> **Work order**:
Return every record below exactly; leave out the images.
-------- Material to process --------
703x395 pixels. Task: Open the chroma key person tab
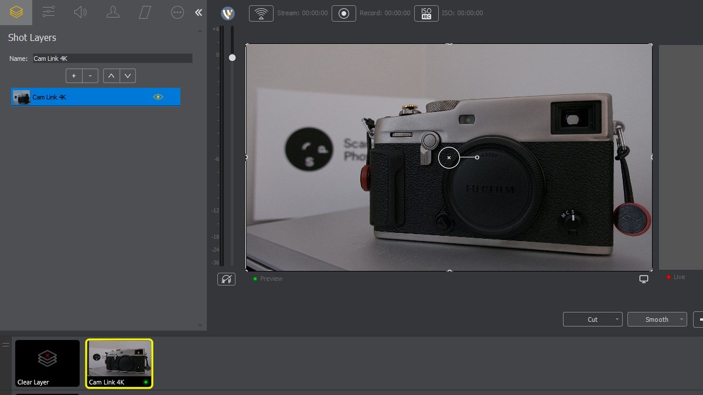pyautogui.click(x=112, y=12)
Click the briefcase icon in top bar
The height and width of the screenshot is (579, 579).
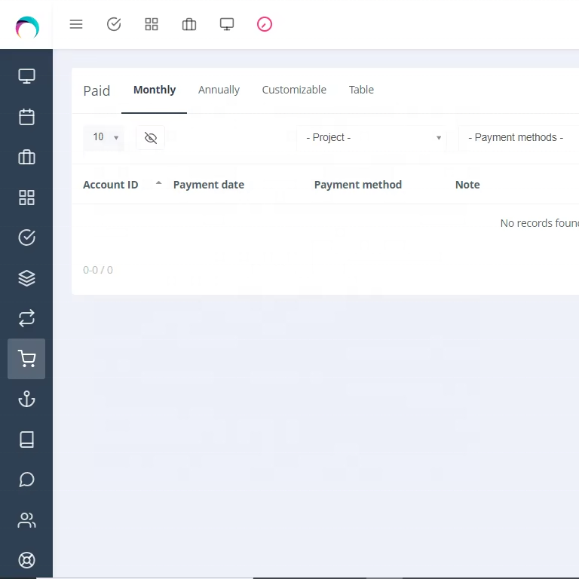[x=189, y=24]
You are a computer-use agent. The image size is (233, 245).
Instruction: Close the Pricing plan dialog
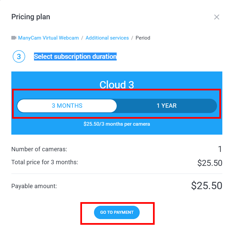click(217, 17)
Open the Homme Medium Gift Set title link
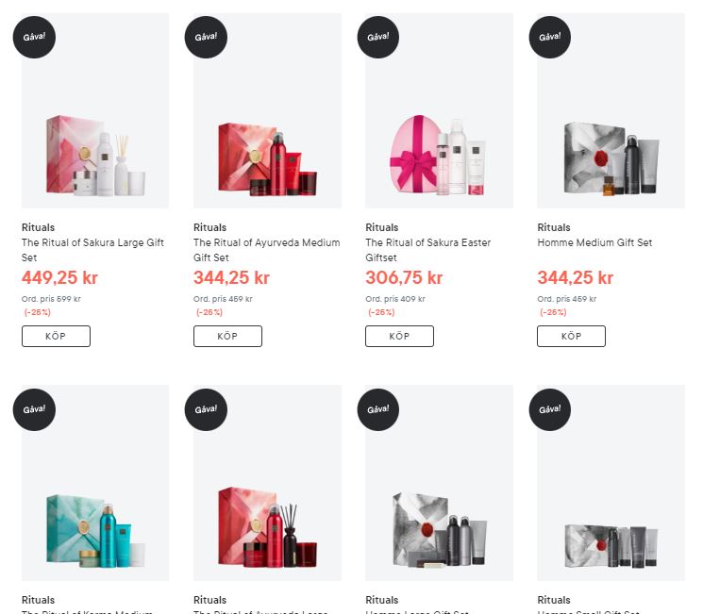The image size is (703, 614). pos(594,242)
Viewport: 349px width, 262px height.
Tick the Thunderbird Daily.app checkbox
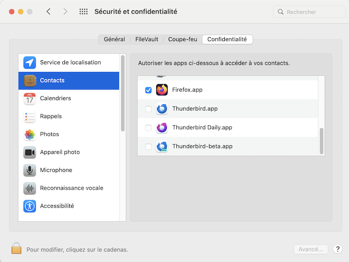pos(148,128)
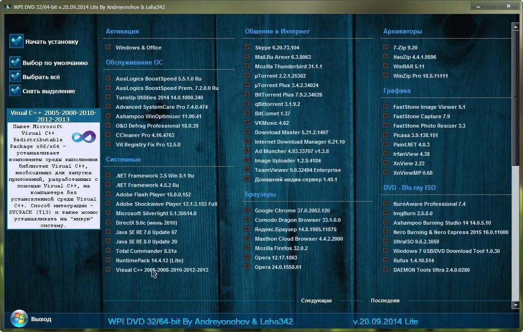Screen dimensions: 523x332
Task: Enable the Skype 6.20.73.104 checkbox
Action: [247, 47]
--------
> **Problem solution**:
703x395 pixels. Task: Open the chroma key person tab
pyautogui.click(x=112, y=12)
Click the briefcase icon in top bar
The height and width of the screenshot is (579, 579).
[x=189, y=24]
You are a computer-use agent. The image size is (233, 245).
Instruction: Close the Pricing plan dialog
click(217, 17)
Open the Homme Medium Gift Set title link
The image size is (703, 614). pos(594,242)
Viewport: 349px width, 262px height.
Tick the Thunderbird Daily.app checkbox
pos(148,128)
Screen dimensions: 523x332
Task: Enable the Skype 6.20.73.104 checkbox
Action: [247, 47]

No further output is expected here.